相楽さんも驚きは同じだったらしく、目をまん丸にして固まっていた。
「ほ…本当にお引き受け頂けるんですか?」
「ええ。国にはなんの愛着もありませんが、国民の話しを出されてしまうと…苦しんで欲しくない人達がたくさん居るので。」
「海斗…」
海斗が少しだけ微笑んで言うので、じわりと涙が出てきてしまった。
苦しんで欲しくない人…。
海斗は意外と友人が多い。
きっとその人達の事を想っているのだろう。
情に厚い海斗が好きだと一人心の中で呟いた。
「ただ、一つ確認です。

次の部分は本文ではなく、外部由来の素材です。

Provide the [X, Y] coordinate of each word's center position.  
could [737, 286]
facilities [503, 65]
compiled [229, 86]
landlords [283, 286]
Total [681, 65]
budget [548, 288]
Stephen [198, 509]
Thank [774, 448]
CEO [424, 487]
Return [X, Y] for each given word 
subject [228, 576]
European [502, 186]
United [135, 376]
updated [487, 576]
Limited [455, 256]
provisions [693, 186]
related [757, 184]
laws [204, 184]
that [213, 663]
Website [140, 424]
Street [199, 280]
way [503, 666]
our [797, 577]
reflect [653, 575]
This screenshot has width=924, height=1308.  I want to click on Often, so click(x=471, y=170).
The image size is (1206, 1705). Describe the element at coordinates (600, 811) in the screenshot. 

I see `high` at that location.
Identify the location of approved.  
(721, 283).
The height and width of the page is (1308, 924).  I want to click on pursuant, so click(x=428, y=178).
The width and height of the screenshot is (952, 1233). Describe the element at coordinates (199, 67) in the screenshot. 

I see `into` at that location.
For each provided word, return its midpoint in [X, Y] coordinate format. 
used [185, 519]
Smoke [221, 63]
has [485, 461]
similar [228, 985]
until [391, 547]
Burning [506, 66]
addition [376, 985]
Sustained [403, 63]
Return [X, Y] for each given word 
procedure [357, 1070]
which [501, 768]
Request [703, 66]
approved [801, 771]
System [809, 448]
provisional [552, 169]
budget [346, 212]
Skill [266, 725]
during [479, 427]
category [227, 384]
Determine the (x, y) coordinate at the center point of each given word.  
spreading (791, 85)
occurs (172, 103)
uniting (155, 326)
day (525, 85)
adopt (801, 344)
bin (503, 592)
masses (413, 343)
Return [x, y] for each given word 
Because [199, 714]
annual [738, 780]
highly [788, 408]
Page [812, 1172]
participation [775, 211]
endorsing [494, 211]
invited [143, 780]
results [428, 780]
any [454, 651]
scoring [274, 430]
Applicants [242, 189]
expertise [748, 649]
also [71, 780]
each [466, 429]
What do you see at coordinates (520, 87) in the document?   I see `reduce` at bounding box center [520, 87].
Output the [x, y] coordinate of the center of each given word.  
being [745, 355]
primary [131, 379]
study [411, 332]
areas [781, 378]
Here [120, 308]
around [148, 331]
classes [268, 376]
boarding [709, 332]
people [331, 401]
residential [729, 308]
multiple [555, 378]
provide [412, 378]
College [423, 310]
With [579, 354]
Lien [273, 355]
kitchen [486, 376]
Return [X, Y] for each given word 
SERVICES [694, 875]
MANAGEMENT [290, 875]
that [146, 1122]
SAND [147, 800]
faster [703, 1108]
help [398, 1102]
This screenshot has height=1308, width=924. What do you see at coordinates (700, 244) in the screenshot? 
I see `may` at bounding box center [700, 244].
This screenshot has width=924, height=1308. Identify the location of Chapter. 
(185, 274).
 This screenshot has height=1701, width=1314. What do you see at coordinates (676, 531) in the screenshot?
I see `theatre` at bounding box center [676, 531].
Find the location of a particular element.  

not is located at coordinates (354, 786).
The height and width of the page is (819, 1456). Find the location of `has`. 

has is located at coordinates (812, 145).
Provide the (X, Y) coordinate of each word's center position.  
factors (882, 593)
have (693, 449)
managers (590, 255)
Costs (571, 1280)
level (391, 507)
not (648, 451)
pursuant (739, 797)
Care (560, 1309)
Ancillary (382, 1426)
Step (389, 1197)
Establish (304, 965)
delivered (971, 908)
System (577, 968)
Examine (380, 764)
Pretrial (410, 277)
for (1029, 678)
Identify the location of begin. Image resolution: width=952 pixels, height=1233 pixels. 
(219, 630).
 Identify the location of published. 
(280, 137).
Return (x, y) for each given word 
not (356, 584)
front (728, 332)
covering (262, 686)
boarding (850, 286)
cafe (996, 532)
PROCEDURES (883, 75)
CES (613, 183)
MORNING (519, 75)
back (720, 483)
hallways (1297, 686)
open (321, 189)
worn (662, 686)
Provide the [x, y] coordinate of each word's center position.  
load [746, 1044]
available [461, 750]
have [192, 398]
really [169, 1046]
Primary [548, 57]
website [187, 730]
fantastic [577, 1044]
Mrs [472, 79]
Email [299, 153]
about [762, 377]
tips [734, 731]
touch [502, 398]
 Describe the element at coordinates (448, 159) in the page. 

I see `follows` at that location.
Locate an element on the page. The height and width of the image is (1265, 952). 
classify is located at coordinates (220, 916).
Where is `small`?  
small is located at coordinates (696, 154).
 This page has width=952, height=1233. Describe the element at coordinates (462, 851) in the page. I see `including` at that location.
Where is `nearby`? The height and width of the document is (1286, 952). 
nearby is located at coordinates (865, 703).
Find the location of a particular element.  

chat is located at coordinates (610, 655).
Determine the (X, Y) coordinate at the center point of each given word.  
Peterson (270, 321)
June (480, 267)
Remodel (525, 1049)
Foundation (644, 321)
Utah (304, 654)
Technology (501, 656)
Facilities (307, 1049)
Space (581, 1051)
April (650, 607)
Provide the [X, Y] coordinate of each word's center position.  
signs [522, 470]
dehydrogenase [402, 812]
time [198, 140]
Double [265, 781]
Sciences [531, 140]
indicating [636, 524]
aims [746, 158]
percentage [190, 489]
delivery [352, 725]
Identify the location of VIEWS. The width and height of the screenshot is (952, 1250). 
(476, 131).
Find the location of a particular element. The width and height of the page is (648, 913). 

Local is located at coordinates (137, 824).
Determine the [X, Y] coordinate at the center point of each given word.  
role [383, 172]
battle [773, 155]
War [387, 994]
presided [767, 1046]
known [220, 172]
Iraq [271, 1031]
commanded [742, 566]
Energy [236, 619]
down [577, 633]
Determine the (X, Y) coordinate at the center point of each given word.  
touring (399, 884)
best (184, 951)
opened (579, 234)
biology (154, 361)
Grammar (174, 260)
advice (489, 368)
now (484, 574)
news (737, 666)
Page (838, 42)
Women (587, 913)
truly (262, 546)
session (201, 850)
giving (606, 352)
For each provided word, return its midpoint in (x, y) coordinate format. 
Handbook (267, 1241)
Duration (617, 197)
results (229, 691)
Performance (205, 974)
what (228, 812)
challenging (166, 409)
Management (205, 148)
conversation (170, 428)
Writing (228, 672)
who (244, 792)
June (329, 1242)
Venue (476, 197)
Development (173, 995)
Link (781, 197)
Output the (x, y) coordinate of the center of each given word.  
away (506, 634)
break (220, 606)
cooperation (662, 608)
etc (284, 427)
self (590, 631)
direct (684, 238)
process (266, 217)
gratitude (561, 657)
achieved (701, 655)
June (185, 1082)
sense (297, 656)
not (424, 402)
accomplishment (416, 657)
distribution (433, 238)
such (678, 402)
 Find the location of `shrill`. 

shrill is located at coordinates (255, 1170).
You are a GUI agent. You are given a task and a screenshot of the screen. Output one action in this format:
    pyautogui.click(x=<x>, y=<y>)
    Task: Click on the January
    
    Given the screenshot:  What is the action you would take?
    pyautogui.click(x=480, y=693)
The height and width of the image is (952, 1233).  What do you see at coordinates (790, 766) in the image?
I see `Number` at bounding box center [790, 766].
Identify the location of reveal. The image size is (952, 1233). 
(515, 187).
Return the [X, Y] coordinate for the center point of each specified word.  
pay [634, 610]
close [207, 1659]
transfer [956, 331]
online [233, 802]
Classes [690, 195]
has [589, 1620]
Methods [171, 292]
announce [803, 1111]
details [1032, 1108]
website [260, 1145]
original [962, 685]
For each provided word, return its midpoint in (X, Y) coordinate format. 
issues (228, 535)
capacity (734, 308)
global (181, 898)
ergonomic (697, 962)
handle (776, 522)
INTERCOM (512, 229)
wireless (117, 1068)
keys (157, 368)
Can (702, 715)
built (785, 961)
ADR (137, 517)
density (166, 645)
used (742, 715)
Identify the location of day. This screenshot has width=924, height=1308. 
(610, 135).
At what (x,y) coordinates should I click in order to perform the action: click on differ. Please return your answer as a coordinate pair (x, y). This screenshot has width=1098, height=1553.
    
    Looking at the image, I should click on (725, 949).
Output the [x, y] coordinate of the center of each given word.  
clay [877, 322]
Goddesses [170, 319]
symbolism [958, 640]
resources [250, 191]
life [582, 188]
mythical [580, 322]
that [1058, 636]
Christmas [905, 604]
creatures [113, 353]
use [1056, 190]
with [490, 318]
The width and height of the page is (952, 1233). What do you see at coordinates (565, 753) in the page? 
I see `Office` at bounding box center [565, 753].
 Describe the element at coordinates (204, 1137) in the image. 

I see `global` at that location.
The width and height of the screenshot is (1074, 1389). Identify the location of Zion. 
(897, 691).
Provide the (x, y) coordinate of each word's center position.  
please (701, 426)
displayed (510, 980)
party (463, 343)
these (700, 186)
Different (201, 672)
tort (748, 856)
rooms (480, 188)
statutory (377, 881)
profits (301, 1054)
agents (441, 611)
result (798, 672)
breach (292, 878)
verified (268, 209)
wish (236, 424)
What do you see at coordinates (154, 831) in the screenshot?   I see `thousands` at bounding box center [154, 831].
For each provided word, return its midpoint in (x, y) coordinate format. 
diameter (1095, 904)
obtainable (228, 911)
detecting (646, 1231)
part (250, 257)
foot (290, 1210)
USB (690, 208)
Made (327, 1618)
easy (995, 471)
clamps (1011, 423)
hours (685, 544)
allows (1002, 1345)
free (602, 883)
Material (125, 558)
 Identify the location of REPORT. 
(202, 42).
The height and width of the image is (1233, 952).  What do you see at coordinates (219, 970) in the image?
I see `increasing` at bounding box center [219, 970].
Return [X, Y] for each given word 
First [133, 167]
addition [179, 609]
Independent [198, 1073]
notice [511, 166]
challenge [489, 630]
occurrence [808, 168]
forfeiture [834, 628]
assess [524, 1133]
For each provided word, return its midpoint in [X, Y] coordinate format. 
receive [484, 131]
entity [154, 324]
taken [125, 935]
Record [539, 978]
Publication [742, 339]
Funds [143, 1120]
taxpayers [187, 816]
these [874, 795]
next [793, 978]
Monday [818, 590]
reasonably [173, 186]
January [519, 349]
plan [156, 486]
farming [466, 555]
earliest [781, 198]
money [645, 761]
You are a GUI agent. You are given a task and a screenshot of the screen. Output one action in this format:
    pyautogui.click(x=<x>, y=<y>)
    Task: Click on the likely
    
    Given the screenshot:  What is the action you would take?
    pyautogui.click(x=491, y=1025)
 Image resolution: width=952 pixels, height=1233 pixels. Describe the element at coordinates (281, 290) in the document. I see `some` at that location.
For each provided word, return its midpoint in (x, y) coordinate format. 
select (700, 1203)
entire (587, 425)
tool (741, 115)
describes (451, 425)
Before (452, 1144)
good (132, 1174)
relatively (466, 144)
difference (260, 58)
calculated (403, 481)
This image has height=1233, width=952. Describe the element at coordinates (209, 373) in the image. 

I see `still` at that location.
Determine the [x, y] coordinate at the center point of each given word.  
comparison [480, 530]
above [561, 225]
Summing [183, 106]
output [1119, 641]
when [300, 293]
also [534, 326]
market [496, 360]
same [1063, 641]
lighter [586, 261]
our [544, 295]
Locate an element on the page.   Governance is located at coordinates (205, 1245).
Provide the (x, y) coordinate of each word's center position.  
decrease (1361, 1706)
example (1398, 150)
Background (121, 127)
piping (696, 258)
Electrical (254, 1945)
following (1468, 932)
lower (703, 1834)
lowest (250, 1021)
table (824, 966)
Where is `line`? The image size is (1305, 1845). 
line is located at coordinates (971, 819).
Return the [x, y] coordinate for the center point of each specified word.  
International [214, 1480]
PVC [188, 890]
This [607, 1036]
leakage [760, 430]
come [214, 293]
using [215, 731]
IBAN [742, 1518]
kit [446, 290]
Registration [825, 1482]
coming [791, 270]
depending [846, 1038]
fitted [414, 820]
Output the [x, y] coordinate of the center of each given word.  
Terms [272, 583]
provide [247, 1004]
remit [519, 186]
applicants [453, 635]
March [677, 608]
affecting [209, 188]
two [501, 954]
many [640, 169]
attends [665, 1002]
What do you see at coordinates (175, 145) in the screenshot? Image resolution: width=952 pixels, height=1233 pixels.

あいつは命を狙われていたりはしませんよね?まぁだとしたら私のような一般人に任せたりはしないと思いますが…。」
そ、そうだ!
第一王子だと言うなら命を狙われていたっておかしくない。
相楽さんは「ははっ」と笑い穏やかに答えた。
「結城さんのおっしゃる通り、命を狙われているような人をお任せしたりはしません。もちろん万一に備え警備は配置しますがね。」
「…そうですか。」
海斗も小さく微笑み、相楽さんが差し出した手を握り握手を交わす。
そうして、我が家に王子様がやってくる事となった。